Every Monday, at 7pm, thousands of men across the country arrive at village halls and working men’s clubs to talk. Not about women, or sport, but about their feelings.

It was an initiative sparked by a rugby player from Calderdale, former Leeds Rhinos, Halifax and Ireland International player Luke Ambler, after the death of his brother-in-law Andy.

Determined to break down the barriers around mental health, he wanted to give men the chance to open up, to really talk, about their feelings.

And in the year since its conception, Andy’s Man Club has skyrocketed. There is a waiting list of 100 towns, cities, and communities keen to explore this simple idea, with a Facebook group of thousands.

“One man, every two hours, takes his own life in this country,” said Mr Ambler. “They might have lost a job, broken up with a partner, and feel that life isn’t worth living any more. We want to show them it is. It’s just guys, who have been through problems, and know what it’s like. It is working.”

Mr Ambler’s brother-in-law Andy Roberts, a father from Halifax, took his own life in April last year at the age of 23. There had been no warning signs. “There were no signals,” said Mr Ambler. “He was a young lad who, on the surface, was fine.”

Having to break the news to his partner Lisa that her brother had died, Mr Ambler felt a sense of frustration that there was nothing he could do to ease her pain.

There is still too much of a stigma he says, a mentality among men where it’s acceptable to bottle up feelings.
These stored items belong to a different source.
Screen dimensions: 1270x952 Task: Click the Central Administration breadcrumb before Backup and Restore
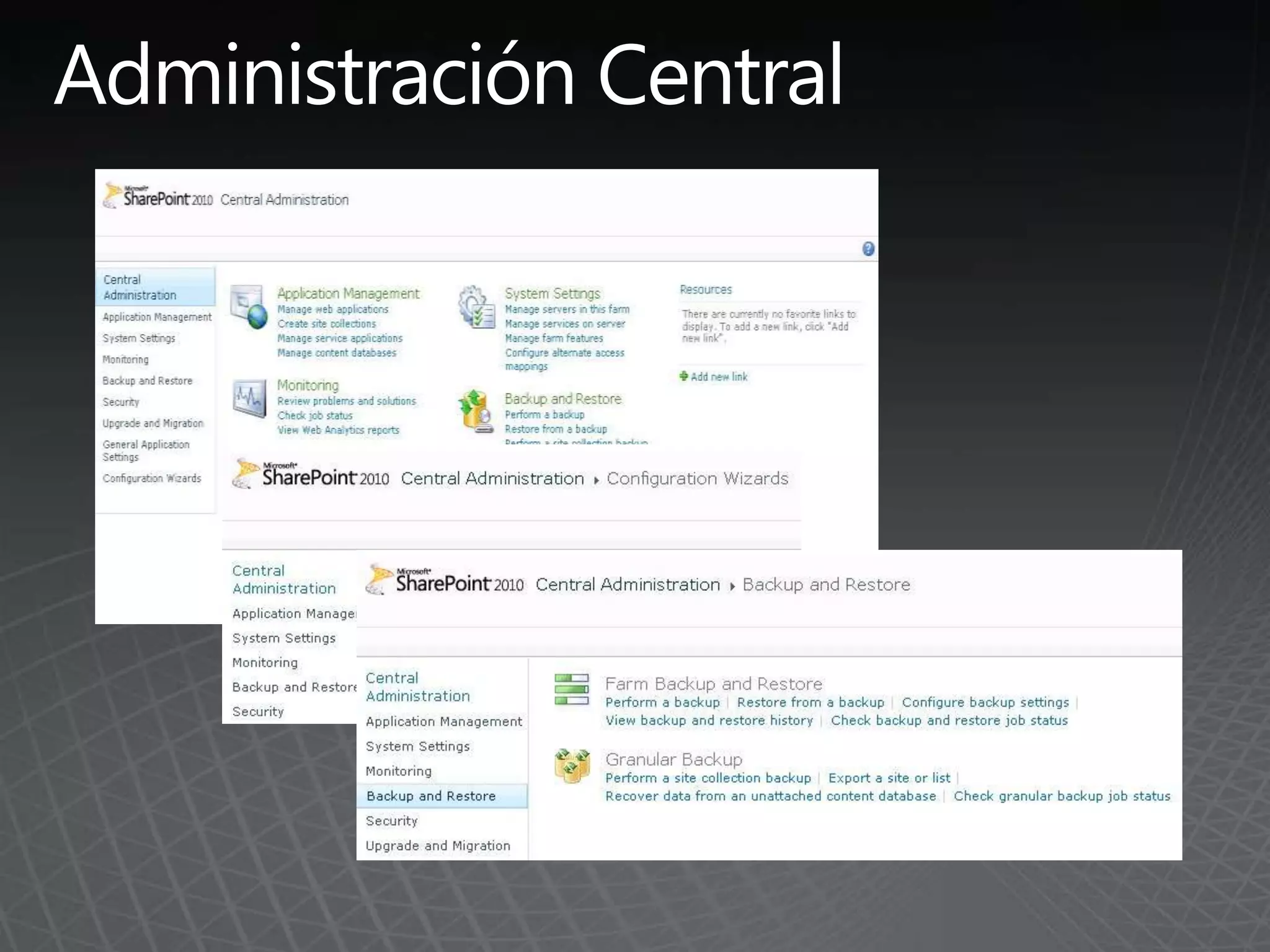[628, 584]
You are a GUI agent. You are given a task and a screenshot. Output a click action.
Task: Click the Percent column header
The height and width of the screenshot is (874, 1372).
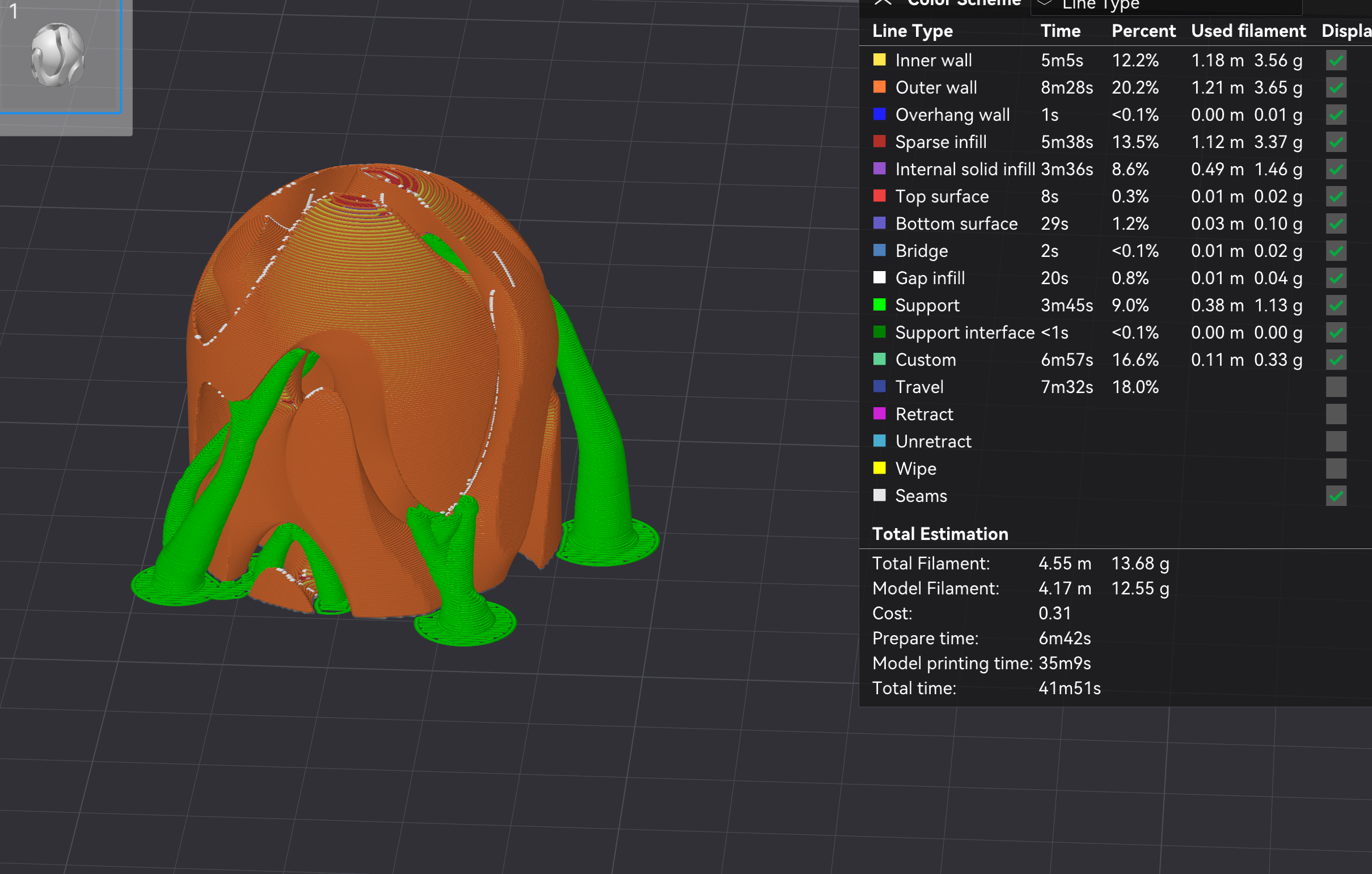1143,31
That was the initiative behind Andy’s Man’s Club.

“I didn’t think anyone would come,” he said. “That first night, nine men turned up. The week after, it was 15. All in Andy’s name. We’ve now got 12 clubs. There’s one in Scotland, one in Wales. There’s 400 people at the one in Halifax. People from India, Germany, Switzerland, who have reached out. There is a positive to come from Andy’s death. There will be plenty of dads, brothers, uncles, even mothers, sisters, daughters, who are affected by that ripple effect of saving lives.

“This isn’t about ticking boxes. This is about men. We need to create a culture within a group of friends, or a community, where it’s OK to talk.”
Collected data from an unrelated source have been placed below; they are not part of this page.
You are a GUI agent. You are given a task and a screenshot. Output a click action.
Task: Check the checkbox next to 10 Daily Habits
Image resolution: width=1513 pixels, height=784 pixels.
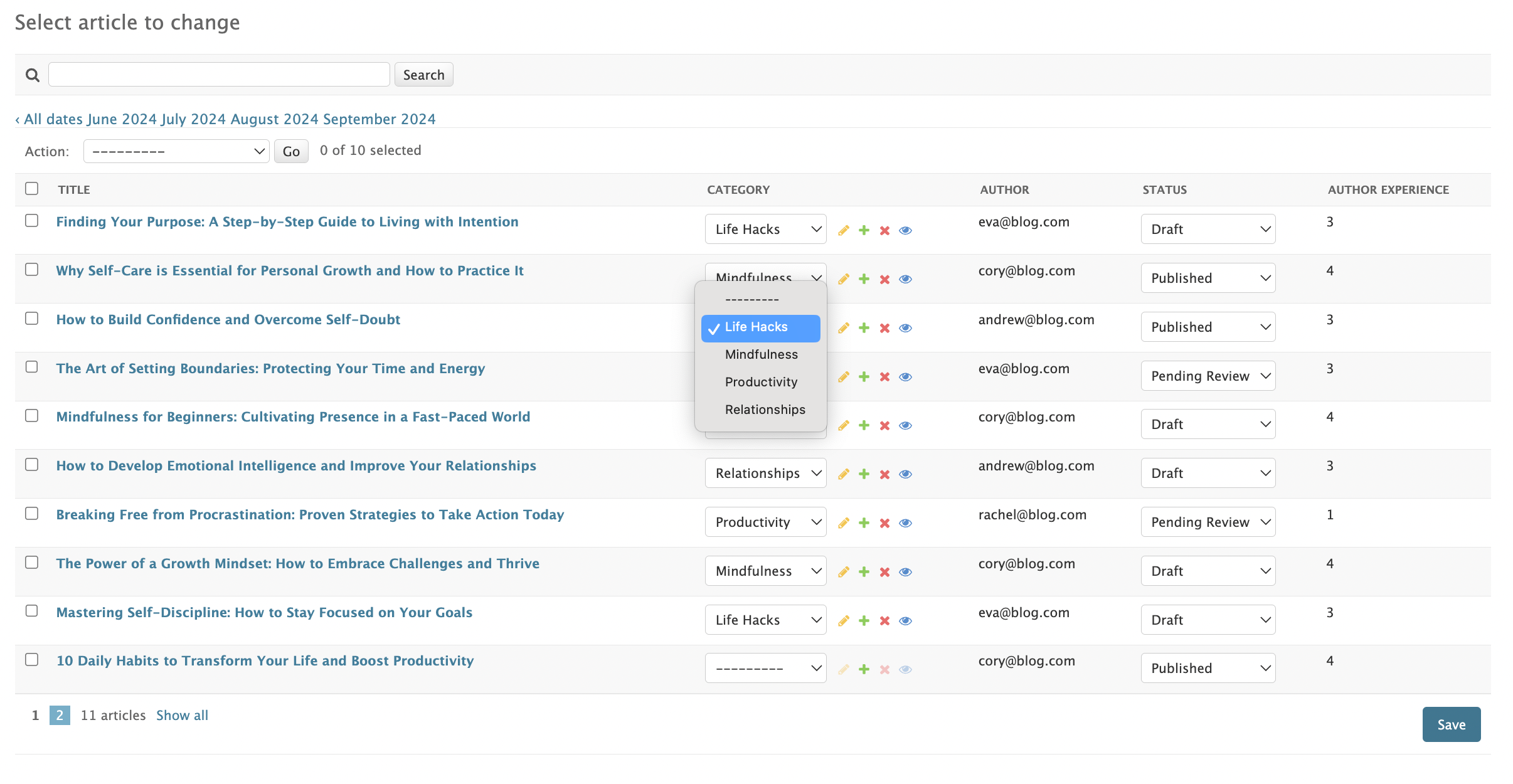pos(31,659)
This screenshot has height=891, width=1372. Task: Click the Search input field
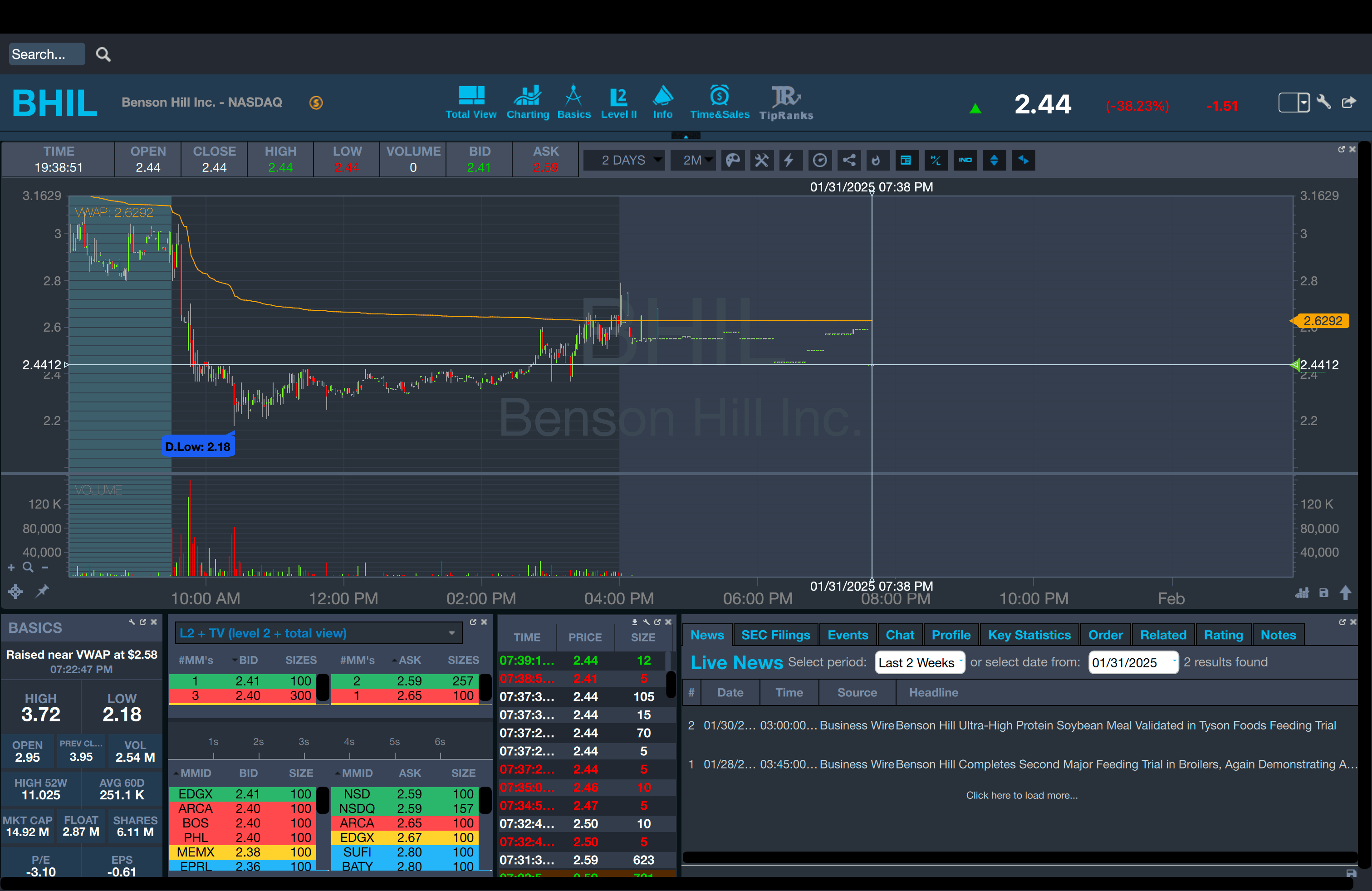pyautogui.click(x=46, y=54)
Around 170 people walked through Halifax town centre, making a human chain around the Woolshops shopping precinct and along North Bridge to raise awareness of suicide and mental health issues on Sunday.

Kieran Holliday, from Andy’s Man Club, said the bridge had been a site where people had taken their lives and the group gathered their to pay tribute. Mr Holliday said: “People walking past joined us to take part, they were asking questions, we were handing out flyers.

"It was a good opportunity and there was a massive response from people coming over to talk to us rather than us going to them. There were tears, people who had been through similar things were talking about their experiences.”

The procession joined hands at Woolshops, Sainsbury’s and the recently revamped Piece Hall, while Mr Ambler delivered a speech.